SUPPLIED PASSAGE:
[Home]

Summary:ASTERISK-27617: Frack (crash), excessive refcount during Jitterbuffer operation
Reporter:Colin (dixoncb)Labels:pjsip
Date Opened:2018-01-24 07:25:12.000-0600Date Closed:2020-01-14 11:13:54.000-0600
Priority:MajorRegression?No
Status:Closed/CompleteComponents:Core/Jitterbuffer
Versions:14.6.0 Frequency of
Occurrence
One Time
Related
Issues:
Environment:Ubuntu 16.04.2 LTS (GNU/Linux 4.4.0-109-generic x86_64) Attachments:( 0) CoreDump-brief.txt
( 1) CoreDump-full.txt
( 2) CoreDump-thread1.txt
( 3) jitterbuffer_frack.txt
Description:During an __ast_read operation on a pushed frame (in abstract_jb::hook_event_cb()), the reference count on the ast_frame_subclass resulted in a FRACK, and system crash.

The referenced field which triggered the failed assert was out->subclass.format - a reference to the Asterisk media format. Bumping this causes the EXCESSIVE_REF_COUNT to be exceeded.

This instance of Asterisk was participating in a Stasis application, with around 28 callers. At the time of the crash around 20 were muted, but no bridge or channel operations were being carried out by the Stasis application.

Core dump included as text file.
Comments:By: Asterisk Team (asteriskteam) 2018-01-24 07:25:13.377-0600

Thanks for creating a report! The issue has entered the triage process. That means the issue will wait in this status until a Bug Marshal has an opportunity to review the issue. Once the issue has been reviewed you will receive comments regarding the next steps towards resolution.

A good first step is for you to review the [Asterisk Issue Guidelines|https://wiki.asterisk.org/wiki/display/AST/Asterisk+Issue+Guidelines] if you haven't already. The guidelines detail what is expected from an Asterisk issue report.

Then, if you are submitting a patch, please review the [Patch Contribution Process|https://wiki.asterisk.org/wiki/display/AST/Patch+Contribution+Process].

By: Colin (dixoncb) 2018-01-24 07:26:45.633-0600

Core dump extract.

By: George Joseph (gjoseph) 2018-01-24 07:48:02.458-0600

Thank you for the crash report. However, we need more information to investigate the crash. Please provide:

1. A backtrace generated from a core dump using the instructions provided on the Asterisk wiki [1].
2. Specific steps taken that lead to the crash.
3. All configuration information necesary to reproduce the crash.

Thanks!

[1]: https://wiki.asterisk.org/wiki/display/AST/Getting+a+Backtrace

Colin,

Can you get the full backtrace for us using these instructions?

Also is this something you can reproduce?


By: Colin (dixoncb) 2018-01-24 08:30:49.159-0600

We complied DONT_OPTIMIZE and BETTER_BACKTRACES, but not DEBUG_THREADS nor MALLOC_DEBUG because of performance considerations. I hope the enclosed files will give you the information you requested.

RECORDS:
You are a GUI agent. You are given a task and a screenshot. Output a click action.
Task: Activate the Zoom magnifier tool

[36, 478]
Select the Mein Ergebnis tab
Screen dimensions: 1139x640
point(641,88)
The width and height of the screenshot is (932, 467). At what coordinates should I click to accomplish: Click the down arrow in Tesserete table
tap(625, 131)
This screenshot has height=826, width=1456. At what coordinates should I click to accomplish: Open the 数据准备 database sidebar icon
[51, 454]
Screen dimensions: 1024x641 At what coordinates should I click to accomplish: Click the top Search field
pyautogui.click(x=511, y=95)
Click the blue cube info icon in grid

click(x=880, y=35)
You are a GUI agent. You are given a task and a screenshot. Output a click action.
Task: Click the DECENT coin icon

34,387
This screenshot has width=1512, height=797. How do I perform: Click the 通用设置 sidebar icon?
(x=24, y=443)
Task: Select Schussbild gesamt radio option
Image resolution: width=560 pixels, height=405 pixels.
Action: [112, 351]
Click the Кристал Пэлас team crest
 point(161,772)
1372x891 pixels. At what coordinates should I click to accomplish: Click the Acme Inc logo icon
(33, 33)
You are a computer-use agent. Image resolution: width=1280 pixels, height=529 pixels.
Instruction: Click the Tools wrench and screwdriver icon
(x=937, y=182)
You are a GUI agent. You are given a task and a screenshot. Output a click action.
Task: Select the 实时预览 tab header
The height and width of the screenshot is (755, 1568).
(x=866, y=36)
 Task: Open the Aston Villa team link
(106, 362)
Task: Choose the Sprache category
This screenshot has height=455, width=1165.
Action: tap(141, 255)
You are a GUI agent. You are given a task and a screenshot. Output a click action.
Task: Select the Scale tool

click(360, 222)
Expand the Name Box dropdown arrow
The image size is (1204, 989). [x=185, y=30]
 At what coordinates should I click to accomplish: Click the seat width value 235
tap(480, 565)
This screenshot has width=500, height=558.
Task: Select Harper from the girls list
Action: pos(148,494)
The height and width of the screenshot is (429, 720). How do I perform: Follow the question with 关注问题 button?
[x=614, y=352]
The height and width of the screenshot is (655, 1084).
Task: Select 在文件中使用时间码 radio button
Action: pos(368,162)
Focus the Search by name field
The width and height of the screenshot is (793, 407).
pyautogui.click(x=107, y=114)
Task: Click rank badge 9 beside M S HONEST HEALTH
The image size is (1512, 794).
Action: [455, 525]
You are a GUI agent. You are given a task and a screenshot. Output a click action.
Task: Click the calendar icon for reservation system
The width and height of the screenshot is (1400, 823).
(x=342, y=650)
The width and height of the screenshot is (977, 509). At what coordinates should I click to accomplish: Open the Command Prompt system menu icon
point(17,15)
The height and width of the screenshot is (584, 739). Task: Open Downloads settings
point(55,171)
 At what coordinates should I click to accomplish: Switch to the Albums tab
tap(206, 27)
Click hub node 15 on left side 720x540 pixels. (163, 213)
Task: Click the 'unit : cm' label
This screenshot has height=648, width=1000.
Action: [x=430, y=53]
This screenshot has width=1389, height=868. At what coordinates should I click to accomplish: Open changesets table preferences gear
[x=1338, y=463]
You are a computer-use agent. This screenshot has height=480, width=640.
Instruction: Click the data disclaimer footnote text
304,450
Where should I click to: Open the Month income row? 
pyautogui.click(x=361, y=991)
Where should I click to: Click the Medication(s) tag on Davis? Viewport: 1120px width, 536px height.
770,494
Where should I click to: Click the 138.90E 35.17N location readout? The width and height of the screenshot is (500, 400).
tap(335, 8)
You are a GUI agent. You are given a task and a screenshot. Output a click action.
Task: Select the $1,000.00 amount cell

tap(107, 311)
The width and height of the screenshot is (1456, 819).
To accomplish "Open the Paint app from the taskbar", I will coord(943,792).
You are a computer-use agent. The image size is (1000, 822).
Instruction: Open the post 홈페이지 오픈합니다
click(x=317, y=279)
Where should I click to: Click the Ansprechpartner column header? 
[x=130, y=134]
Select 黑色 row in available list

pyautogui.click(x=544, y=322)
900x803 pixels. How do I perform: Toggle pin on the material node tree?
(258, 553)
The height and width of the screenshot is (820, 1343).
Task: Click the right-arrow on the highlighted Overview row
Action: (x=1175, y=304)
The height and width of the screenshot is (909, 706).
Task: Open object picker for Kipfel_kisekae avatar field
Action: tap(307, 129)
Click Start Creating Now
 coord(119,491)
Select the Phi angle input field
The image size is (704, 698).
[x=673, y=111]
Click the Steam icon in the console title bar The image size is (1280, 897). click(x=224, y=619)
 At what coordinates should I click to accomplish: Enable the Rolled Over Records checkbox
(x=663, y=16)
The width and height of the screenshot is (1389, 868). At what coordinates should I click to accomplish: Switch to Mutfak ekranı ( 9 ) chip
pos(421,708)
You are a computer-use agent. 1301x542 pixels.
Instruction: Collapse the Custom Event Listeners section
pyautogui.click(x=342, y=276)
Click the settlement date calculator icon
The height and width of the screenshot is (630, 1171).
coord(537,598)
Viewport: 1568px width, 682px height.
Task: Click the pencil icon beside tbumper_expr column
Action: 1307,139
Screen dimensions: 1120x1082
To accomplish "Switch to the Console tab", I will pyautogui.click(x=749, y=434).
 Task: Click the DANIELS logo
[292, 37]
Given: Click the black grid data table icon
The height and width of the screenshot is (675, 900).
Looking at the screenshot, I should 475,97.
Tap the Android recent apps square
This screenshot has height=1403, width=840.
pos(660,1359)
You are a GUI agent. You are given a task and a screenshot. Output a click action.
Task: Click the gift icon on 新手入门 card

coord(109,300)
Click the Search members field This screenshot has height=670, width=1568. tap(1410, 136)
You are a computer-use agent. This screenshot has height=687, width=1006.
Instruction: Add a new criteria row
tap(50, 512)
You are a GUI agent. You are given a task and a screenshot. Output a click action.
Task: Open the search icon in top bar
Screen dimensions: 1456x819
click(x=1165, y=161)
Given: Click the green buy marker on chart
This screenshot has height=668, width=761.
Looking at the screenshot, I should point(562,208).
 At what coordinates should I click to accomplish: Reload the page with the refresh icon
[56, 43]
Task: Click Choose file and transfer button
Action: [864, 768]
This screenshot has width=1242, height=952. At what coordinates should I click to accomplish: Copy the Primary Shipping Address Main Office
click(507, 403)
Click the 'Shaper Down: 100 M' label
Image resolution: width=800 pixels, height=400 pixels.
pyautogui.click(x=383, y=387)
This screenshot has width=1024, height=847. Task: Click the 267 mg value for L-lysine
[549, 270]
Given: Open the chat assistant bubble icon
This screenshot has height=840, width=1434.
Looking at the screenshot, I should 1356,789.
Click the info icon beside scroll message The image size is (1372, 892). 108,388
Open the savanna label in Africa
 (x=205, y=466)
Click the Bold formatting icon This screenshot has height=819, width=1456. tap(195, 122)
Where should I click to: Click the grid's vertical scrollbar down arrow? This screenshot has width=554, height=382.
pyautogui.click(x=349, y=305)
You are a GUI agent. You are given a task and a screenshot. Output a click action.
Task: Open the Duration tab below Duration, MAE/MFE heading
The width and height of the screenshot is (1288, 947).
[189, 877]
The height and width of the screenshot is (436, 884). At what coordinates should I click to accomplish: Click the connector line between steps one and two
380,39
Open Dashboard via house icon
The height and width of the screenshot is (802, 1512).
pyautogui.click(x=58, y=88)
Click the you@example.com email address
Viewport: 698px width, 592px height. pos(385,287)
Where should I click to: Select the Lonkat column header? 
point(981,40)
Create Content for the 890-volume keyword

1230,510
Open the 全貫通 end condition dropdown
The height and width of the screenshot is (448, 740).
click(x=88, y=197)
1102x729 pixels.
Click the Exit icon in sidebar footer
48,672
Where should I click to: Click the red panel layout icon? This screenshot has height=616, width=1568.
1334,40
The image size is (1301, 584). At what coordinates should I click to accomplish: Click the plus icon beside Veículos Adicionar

OBJECTIVE:
Reproduce the Asterisk crash report from "A good first" to "Asterisk issue report.", swapping "first step" for "initial step".

RESULT:
A good initial step is for you to review the [Asterisk Issue Guidelines|https://wiki.asterisk.org/wiki/display/AST/Asterisk+Issue+Guidelines] if you haven't already. The guidelines detail what is expected from an Asterisk issue report.